The wrestling profession isn’t meant for just anyone—your local schoolteacher, plumber, or dentist, say.
...Or is it?
There was a stretch in the mid-1990s when the World Wrestling Federation (now known as World Wrestling Entertainment, or WWE) introduced a number of wrestlers whose characters were defined by their day jobs: a garbage man, a circus clown, and even a federal tax agent (who wrestled in a dress shirt, dress pants, suspenders, and a red tie…as one does).
Today, marketers in these real-life industries use digital advertising, not dropkicks, to improve their bottom lines and meet their business objectives. Kind of makes you wonder: If these wrestlers were around today, would this era of digital advertising help them to attract and earn enough business to stay out of the ring? Would online sales, critical app downloads, or lucrative appointments have deterred them from moonlighting as masked marauders?
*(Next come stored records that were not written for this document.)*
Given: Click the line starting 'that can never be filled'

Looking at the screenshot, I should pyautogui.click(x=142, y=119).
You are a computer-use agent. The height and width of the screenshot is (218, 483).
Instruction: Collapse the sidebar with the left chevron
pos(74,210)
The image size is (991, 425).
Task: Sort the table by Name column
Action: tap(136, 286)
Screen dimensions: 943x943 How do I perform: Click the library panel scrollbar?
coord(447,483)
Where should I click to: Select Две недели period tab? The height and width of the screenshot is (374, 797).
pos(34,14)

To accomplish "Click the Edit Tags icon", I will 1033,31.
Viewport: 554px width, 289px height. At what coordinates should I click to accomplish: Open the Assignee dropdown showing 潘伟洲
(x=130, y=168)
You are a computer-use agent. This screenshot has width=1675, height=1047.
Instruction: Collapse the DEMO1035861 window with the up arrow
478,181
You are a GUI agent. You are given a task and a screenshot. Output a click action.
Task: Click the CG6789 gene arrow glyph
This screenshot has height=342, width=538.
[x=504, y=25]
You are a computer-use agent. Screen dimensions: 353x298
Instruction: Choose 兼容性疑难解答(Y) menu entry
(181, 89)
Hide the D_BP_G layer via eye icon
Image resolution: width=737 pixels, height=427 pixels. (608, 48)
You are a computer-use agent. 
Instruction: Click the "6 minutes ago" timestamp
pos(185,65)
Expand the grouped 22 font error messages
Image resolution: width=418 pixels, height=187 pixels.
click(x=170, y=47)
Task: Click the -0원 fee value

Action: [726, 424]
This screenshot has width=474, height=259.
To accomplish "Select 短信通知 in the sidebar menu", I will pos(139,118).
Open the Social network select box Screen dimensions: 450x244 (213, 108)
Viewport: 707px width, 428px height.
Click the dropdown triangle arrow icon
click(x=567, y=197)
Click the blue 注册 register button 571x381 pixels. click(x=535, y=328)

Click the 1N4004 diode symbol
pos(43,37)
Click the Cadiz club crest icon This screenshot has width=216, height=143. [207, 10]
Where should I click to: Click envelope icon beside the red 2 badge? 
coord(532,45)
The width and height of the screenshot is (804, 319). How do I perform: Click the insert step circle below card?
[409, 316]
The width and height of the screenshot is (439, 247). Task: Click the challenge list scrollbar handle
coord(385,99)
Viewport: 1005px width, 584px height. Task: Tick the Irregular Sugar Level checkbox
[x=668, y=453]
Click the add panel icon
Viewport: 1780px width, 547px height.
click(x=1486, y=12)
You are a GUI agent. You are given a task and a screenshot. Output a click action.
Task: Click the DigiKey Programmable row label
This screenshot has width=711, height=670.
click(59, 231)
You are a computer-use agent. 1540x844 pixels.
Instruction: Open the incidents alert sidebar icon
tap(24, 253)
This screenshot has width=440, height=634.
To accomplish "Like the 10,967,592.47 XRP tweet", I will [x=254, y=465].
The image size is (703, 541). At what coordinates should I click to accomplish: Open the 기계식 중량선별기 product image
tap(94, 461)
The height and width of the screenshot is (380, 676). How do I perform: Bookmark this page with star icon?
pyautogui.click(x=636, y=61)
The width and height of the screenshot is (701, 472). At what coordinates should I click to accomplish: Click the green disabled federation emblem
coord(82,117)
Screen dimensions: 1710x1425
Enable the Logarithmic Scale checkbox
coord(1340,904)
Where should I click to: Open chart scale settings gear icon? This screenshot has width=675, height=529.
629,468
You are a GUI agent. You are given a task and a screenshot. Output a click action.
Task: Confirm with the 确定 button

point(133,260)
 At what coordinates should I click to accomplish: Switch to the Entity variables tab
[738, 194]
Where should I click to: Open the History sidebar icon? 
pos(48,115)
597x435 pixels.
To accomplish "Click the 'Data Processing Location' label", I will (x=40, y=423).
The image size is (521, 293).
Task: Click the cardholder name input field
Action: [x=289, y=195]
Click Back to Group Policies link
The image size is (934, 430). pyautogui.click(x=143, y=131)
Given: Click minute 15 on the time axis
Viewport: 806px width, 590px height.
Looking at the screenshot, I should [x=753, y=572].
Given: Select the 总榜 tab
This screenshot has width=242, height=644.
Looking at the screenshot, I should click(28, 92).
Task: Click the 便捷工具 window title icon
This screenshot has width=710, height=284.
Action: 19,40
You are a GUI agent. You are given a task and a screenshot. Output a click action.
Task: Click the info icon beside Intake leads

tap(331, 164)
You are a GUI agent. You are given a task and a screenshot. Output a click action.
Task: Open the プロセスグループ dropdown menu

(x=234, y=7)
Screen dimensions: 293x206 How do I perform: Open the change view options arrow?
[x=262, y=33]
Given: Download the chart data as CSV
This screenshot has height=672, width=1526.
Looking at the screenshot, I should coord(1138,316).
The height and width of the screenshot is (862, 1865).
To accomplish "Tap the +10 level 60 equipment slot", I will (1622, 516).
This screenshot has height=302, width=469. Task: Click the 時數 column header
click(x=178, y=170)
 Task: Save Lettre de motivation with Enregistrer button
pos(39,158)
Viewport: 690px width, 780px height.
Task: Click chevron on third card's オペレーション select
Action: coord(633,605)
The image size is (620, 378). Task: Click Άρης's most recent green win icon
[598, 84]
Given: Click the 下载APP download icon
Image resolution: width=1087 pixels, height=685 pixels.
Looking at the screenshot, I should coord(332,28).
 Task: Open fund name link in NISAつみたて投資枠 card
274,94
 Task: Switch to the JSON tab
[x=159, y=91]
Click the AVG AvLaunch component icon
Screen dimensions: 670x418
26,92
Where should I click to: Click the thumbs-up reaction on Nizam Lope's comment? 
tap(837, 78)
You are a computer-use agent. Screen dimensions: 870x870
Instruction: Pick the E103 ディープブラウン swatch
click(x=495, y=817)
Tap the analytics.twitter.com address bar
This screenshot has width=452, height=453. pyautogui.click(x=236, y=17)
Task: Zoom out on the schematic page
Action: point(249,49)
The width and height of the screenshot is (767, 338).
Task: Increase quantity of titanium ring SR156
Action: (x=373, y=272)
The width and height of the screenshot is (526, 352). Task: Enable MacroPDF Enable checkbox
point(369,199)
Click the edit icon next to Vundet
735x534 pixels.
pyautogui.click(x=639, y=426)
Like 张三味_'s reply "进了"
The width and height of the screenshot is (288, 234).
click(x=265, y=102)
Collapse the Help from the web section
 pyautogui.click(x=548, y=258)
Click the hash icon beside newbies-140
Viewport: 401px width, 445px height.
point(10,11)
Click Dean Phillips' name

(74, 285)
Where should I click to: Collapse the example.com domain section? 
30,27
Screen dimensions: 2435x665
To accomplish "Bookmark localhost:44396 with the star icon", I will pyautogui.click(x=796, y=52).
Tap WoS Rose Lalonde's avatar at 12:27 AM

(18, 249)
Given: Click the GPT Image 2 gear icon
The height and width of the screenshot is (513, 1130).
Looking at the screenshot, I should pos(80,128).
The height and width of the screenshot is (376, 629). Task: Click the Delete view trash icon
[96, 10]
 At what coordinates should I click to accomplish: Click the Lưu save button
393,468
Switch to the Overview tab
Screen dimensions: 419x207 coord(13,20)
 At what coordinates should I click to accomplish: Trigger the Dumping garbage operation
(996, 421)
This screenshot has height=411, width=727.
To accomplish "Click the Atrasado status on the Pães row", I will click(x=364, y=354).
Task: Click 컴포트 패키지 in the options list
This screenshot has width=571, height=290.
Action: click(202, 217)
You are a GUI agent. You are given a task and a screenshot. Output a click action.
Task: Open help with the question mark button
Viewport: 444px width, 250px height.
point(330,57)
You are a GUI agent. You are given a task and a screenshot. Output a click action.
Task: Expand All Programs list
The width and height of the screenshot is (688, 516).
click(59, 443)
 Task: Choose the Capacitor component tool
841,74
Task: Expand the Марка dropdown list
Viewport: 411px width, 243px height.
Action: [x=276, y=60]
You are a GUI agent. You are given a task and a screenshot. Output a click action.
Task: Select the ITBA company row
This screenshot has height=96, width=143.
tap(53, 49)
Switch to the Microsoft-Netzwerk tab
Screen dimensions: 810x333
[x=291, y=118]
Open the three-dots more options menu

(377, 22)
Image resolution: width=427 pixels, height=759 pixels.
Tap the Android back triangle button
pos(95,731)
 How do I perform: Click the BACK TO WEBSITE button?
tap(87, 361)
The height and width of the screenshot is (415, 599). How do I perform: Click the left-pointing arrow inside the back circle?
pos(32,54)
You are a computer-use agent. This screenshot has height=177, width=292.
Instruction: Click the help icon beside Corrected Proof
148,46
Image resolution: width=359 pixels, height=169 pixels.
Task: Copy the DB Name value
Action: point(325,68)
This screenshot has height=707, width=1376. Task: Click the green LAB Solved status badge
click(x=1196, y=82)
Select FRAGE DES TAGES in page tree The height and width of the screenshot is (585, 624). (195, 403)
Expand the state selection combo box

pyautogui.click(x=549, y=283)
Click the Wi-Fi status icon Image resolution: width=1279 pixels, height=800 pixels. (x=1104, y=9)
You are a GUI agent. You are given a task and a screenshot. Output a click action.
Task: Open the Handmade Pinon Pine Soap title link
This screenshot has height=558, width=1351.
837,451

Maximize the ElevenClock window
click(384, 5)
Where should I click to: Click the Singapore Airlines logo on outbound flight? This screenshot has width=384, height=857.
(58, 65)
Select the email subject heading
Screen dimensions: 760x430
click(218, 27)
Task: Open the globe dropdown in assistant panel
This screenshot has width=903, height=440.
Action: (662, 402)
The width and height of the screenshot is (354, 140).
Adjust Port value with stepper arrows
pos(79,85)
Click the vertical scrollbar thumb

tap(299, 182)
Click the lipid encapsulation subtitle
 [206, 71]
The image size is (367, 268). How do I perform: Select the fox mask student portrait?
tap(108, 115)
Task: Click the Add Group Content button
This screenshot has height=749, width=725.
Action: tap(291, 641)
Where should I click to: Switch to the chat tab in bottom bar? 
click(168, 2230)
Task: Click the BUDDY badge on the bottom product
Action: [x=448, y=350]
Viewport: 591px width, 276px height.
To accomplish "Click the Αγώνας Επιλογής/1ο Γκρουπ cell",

We think there’s a case to be made here! Read on to learn about four former professional wrestlers whose “day jobs” would have benefited from today’s digital advertising ecosystem:
Accompanied to the ring by the din of dental drills over ominous orchestra music, and billed as living in “Decay-tur, Illinois,” Isaac Yankem, D.D.S. (get it? “I. Yankem”?) joined the ranks of WWE in July 1995 and was gone by September 1996, without leaving much of a cavity in the company’s roster. Never a champion, he debuted as the personal dentist of veteran heel Jerry “The King” Lawler. Well, a crown for a king and a crown for a tooth, we suppose.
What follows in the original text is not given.